En navidades crece el interés por los perros, mascotas caras que se compran y se venden para darles la sorpresa a los más pequeños. Apagado el fugaz embelesamiento por estos animales, muchos de ellos terminan abandonados despiadadamente al cabo del tiempo en la carretera. Unos presas de las ruedas de los coches y otros, con suerte, en la perrera, aumentando la cifra de perros a la espera de ser adoptados o sacrificados si no encuentran quien los libre de una muerte segura.

Es la perversidad y la lógica mercantilista, que considera a los perros como medio y como mercancía, lo que mueve a personas como Eva a sumarse a la defensa activa de estos animales y a reclamar su derecho a la vida, tan sagrada como la nuestra.
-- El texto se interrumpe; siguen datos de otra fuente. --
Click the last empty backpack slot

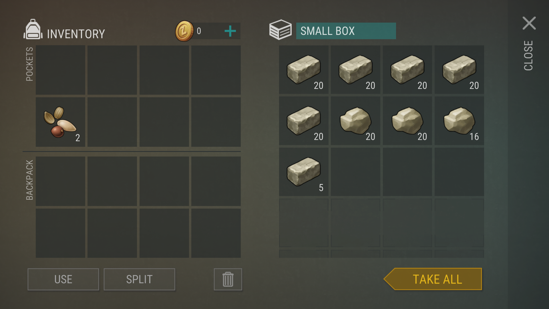click(x=216, y=233)
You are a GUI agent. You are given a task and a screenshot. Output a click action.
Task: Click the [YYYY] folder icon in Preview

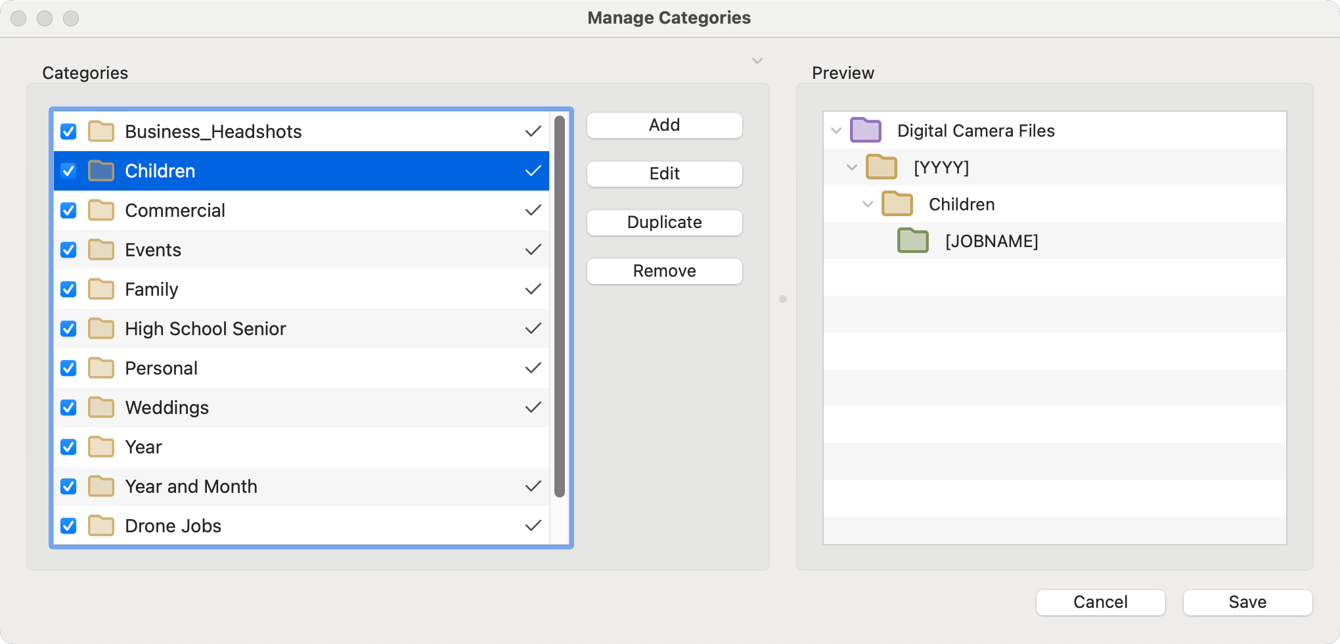pyautogui.click(x=881, y=167)
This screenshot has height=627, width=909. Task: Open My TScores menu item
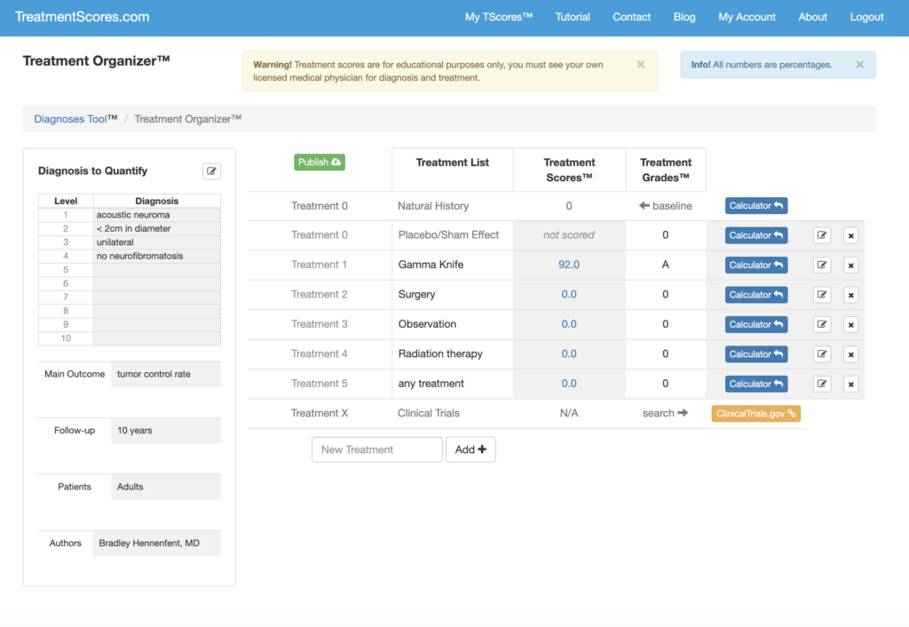(x=499, y=17)
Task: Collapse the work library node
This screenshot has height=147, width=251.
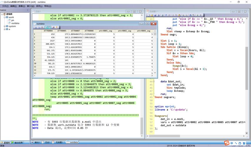Action: click(4, 17)
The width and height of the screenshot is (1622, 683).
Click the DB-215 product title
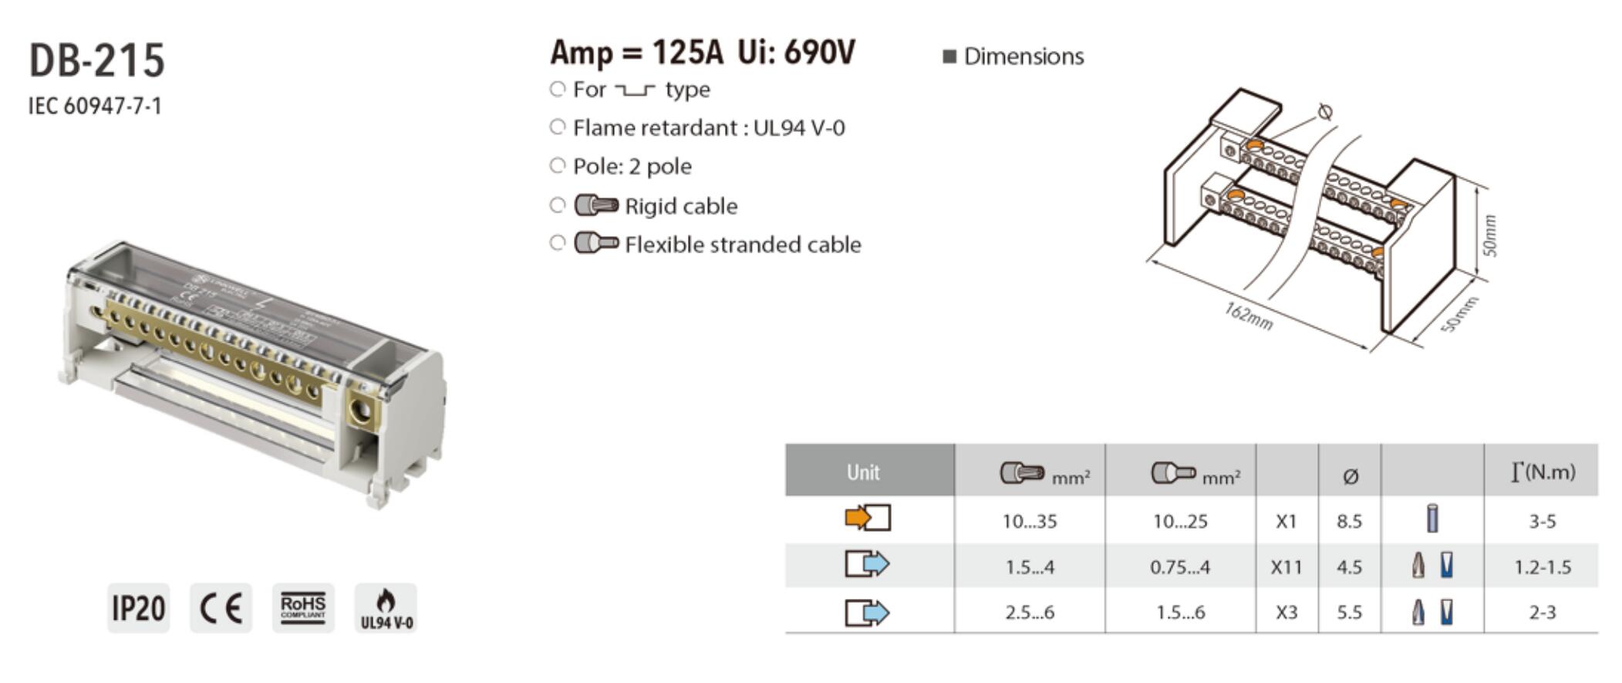97,60
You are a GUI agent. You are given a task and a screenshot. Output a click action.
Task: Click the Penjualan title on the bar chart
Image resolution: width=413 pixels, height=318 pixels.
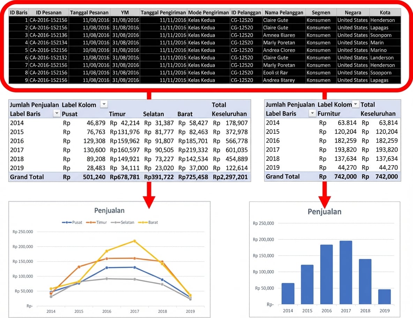[324, 211]
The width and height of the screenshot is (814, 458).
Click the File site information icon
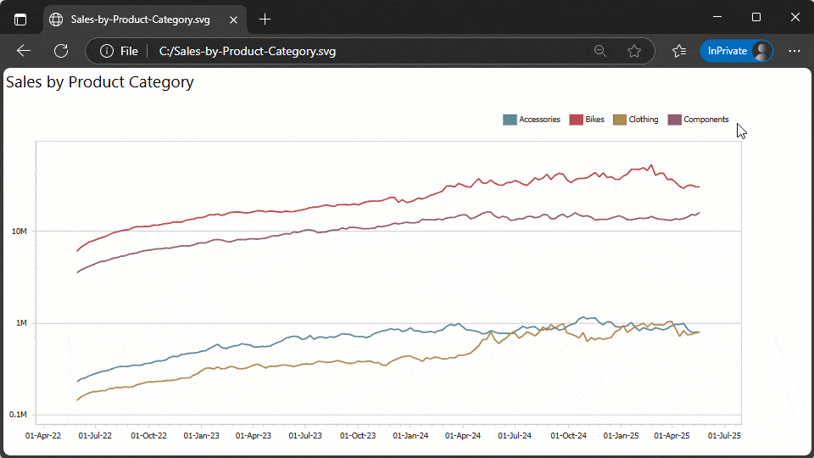coord(108,51)
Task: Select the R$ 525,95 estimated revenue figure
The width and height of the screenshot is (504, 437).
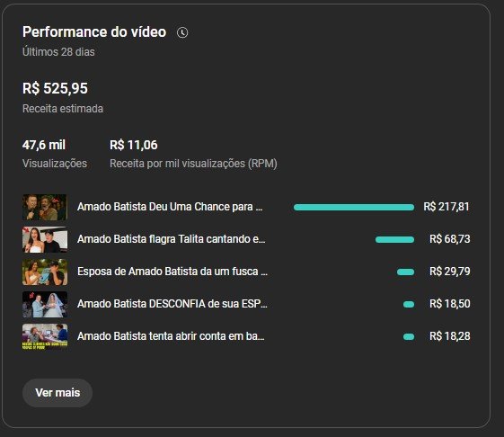Action: pyautogui.click(x=55, y=88)
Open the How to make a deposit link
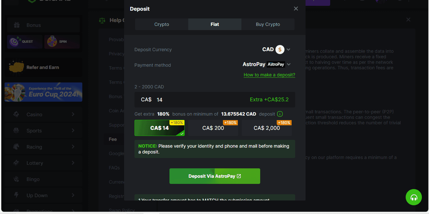The image size is (429, 214). (x=269, y=75)
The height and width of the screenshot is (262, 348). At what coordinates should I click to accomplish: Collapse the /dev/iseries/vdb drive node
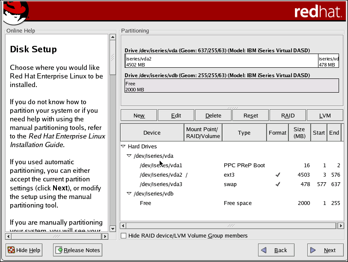[129, 194]
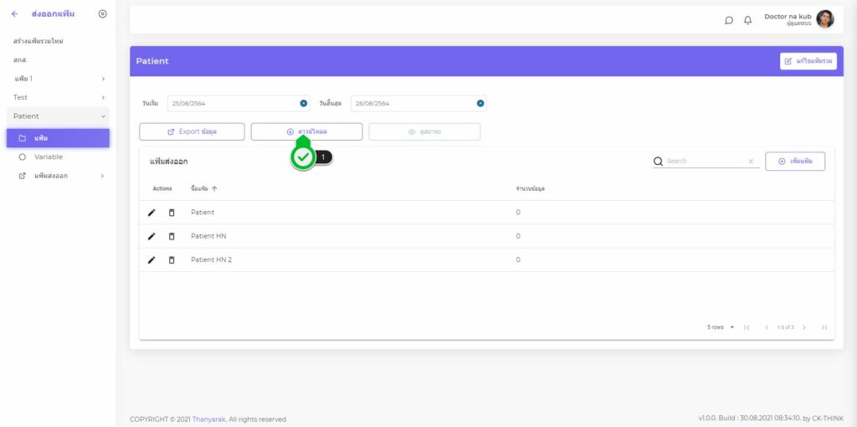Delete the Patient HN 2 row
This screenshot has width=857, height=427.
[x=172, y=260]
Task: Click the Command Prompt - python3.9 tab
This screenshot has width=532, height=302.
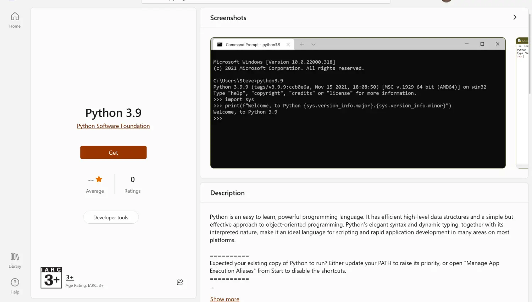Action: (x=253, y=45)
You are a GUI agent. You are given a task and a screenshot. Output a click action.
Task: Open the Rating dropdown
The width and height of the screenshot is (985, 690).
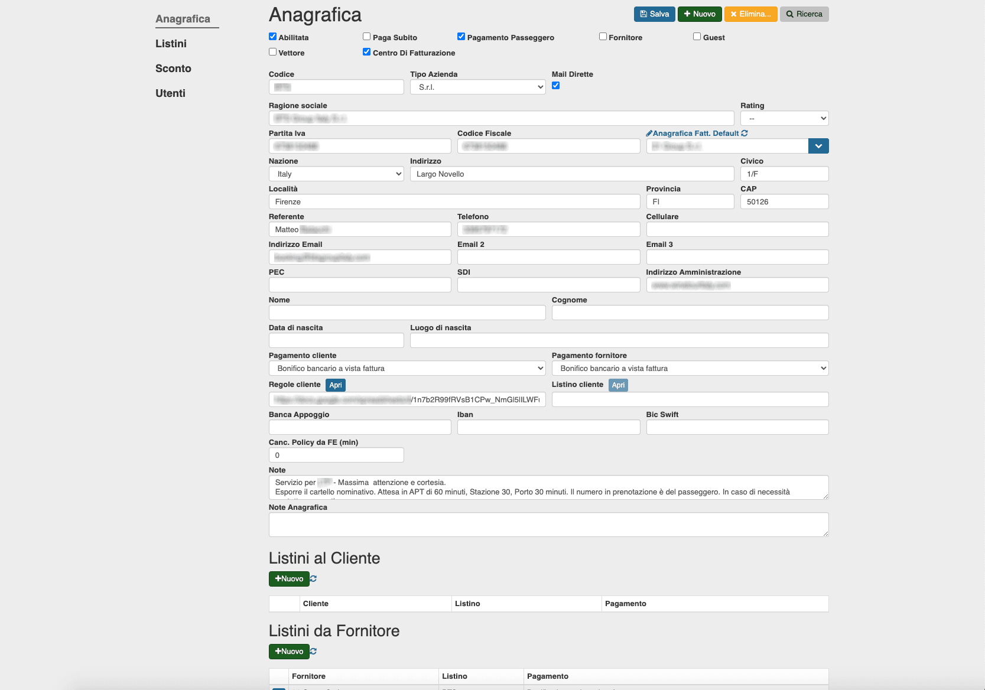pos(784,119)
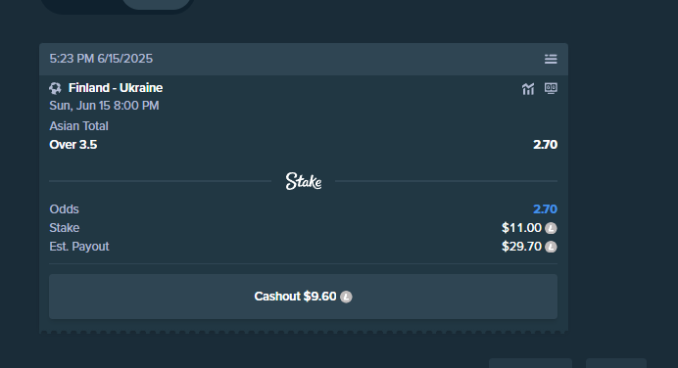Click Litecoin icon on the Cashout button
Viewport: 678px width, 368px height.
point(346,297)
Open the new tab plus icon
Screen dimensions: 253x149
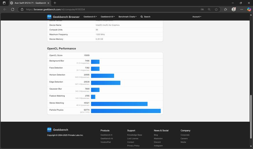pyautogui.click(x=55, y=3)
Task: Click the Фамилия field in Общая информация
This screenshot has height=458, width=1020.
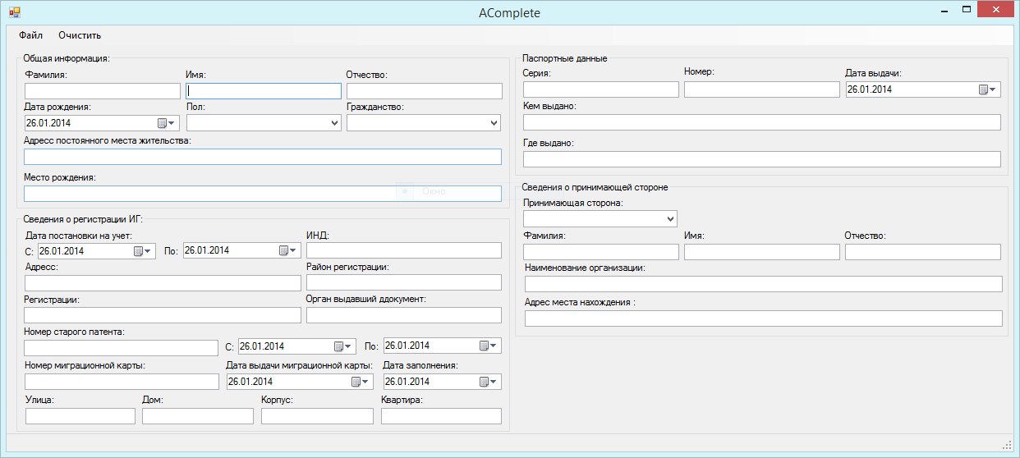Action: coord(102,91)
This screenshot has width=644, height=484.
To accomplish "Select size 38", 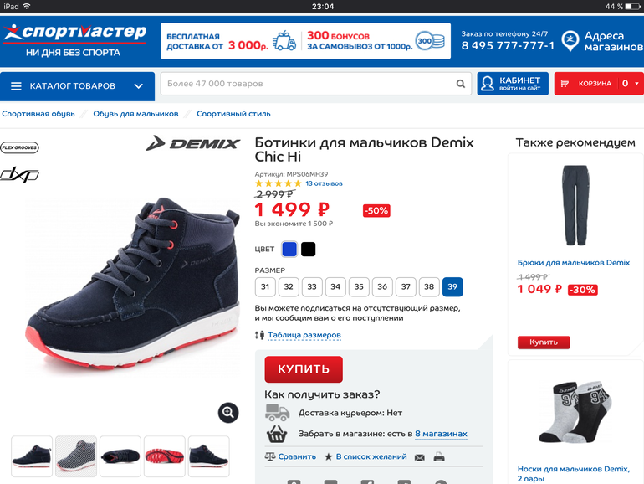I will pyautogui.click(x=429, y=286).

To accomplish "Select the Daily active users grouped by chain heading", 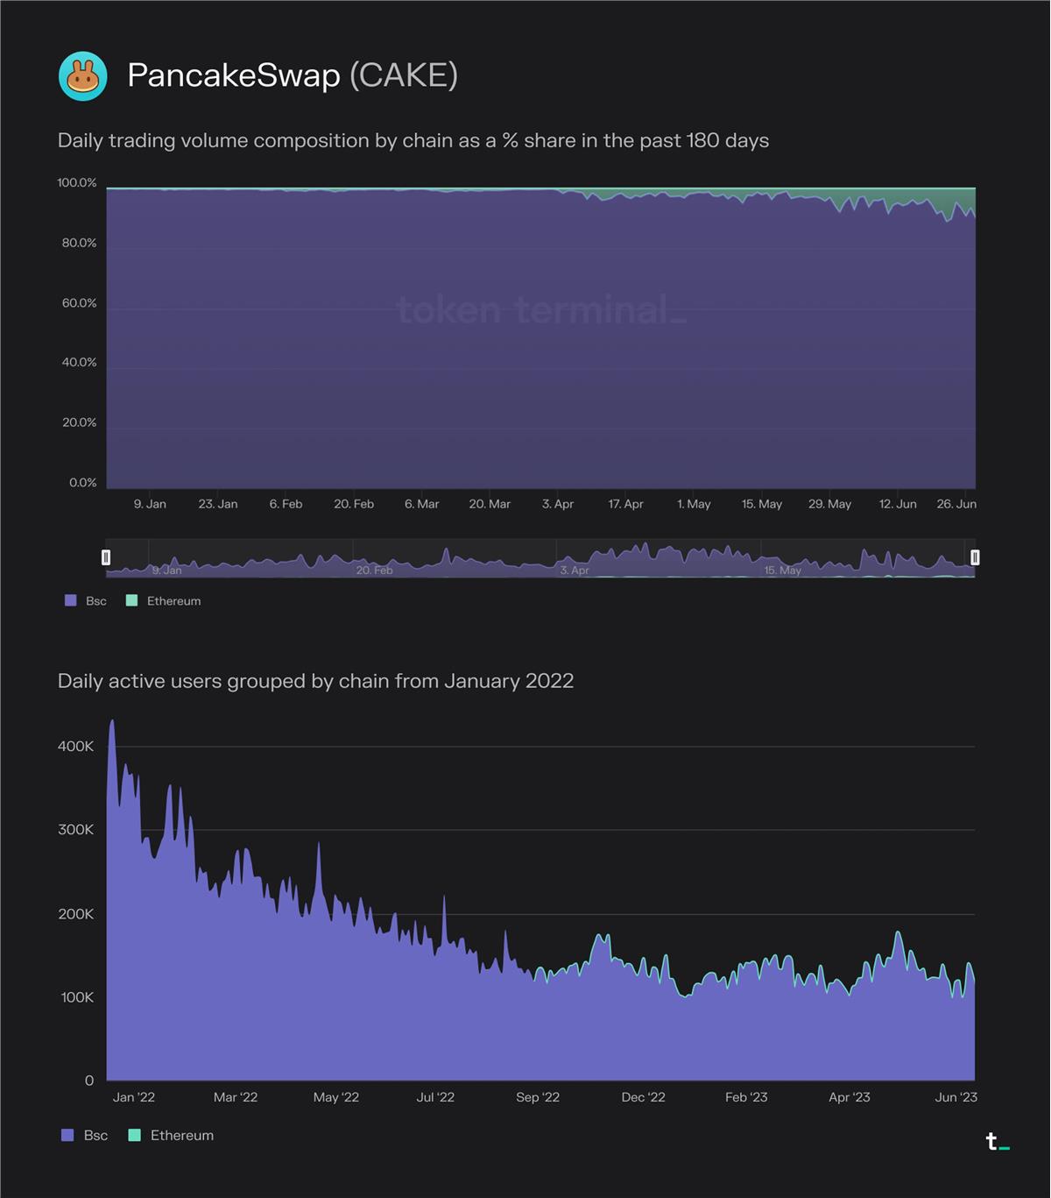I will [315, 681].
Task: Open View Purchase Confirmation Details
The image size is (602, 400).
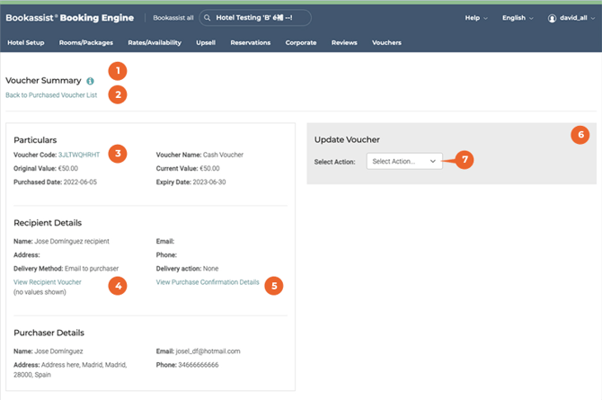Action: tap(208, 282)
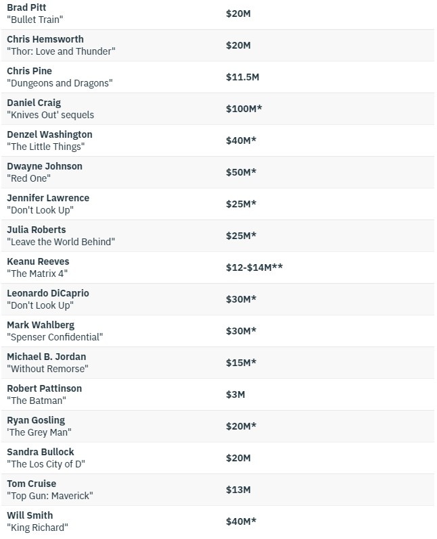Click Tom Cruise's $13M salary
Screen dimensions: 437x539
[x=238, y=490]
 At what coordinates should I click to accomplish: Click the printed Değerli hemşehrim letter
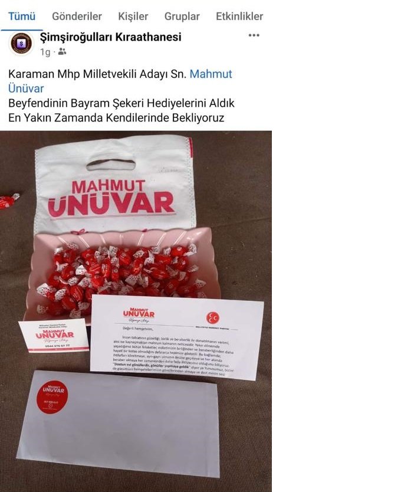(177, 337)
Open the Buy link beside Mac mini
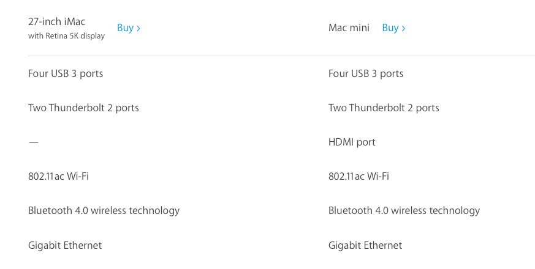 point(393,28)
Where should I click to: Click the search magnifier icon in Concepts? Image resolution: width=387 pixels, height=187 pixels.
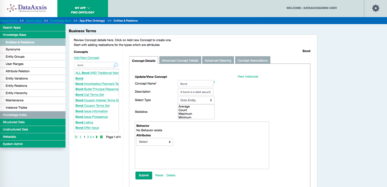115,65
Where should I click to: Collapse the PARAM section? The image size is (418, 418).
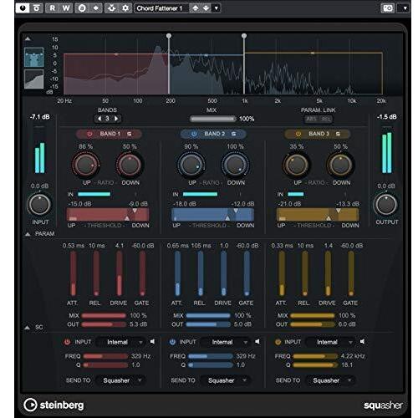[28, 234]
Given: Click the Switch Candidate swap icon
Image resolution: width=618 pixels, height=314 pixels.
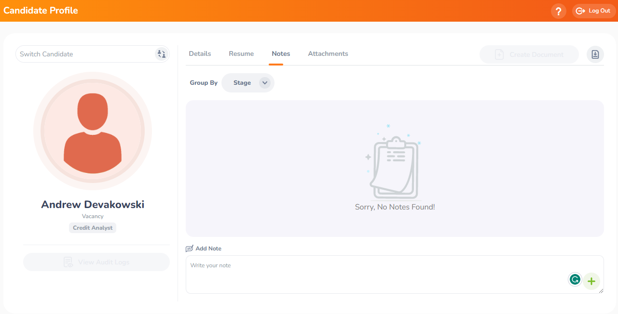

Ella, a sus 16 años, sabe desde niña que el grado de civilización se mide, en gran medida, por la relación que mantenemos con la naturaleza y sus seres vivos. Entre ellos, el perro. Su conciencia tampoco admite como excusa para el maltrato de los perros el argumento de que muchas personas lleven una "vida perruna". Qué culpa tendrá el perro, objeta, de la vileza que se cuece en el territorio de los humanos contra otros de la propia especie.

La esencia noble de Eva me recuerda la de Craso, el orador romano del que habla Hugo von Hofmannsthal en su Carta de Lord Chandos. Cuenta que aquel tomó un cariño extraordinario a uno de sus peces, una morena mansa de su estanque. Cuando esta murió, el cruel emperador Domiciano, queriendo tacharle de chiflado, le reprochó en el senado haber vertido lágrimas por la muerte de su pez. Entonces Craso le contestó: "De esa manera hice yo a la muerte de mi pez lo que vos no hicisteis al morir vuestra primera ni vuestra segunda mujer".

Eva estaría de acuerdo con Lord Chandos cuando seguidamente añade en su Carta: Aunque Domiciano hubiese vertido por sus mujeres lágrimas de sangre del más sincero dolor, Craso seguiría estando enfrente de él con sus lágrimas por su morena.